TASK INPUTS —
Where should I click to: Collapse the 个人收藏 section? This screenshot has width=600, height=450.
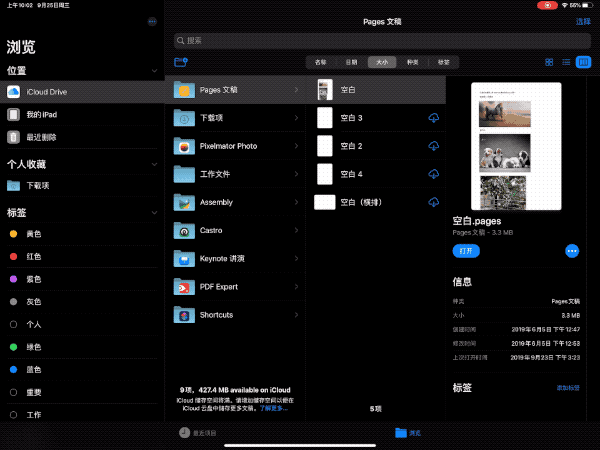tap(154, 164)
...
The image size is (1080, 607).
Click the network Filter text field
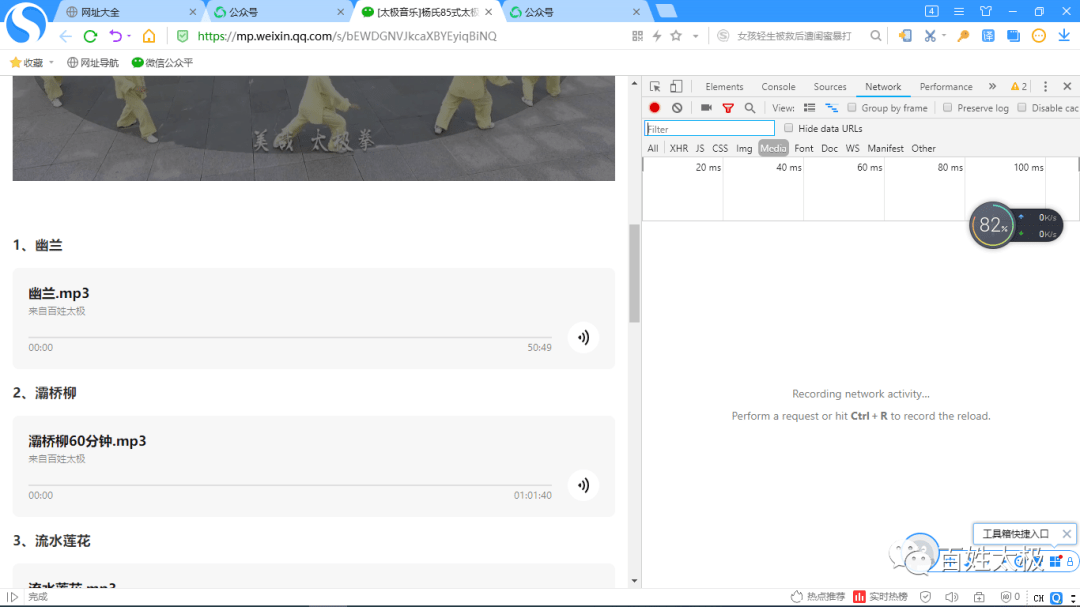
--
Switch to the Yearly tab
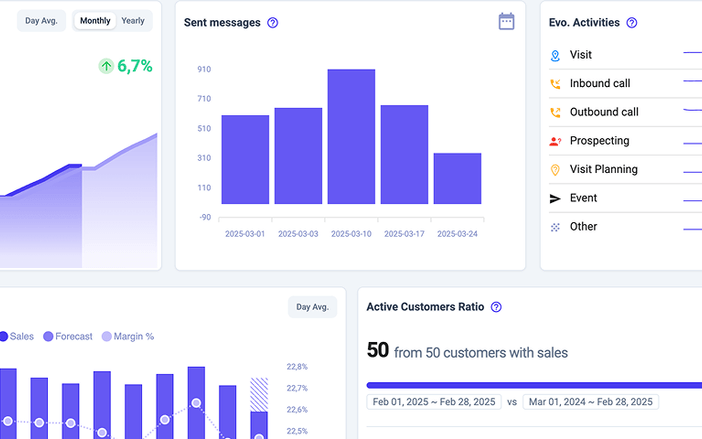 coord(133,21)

EXERCISE DIRECTIONS — Out of the data above, transcribe exactly and only the lines starting with the line that has "The image size is (1080, 607)." and going on through the line that has "Click the network Filter text field", both included.

ANSWER SPACE —
The image size is (1080, 607).
Click the network Filter text field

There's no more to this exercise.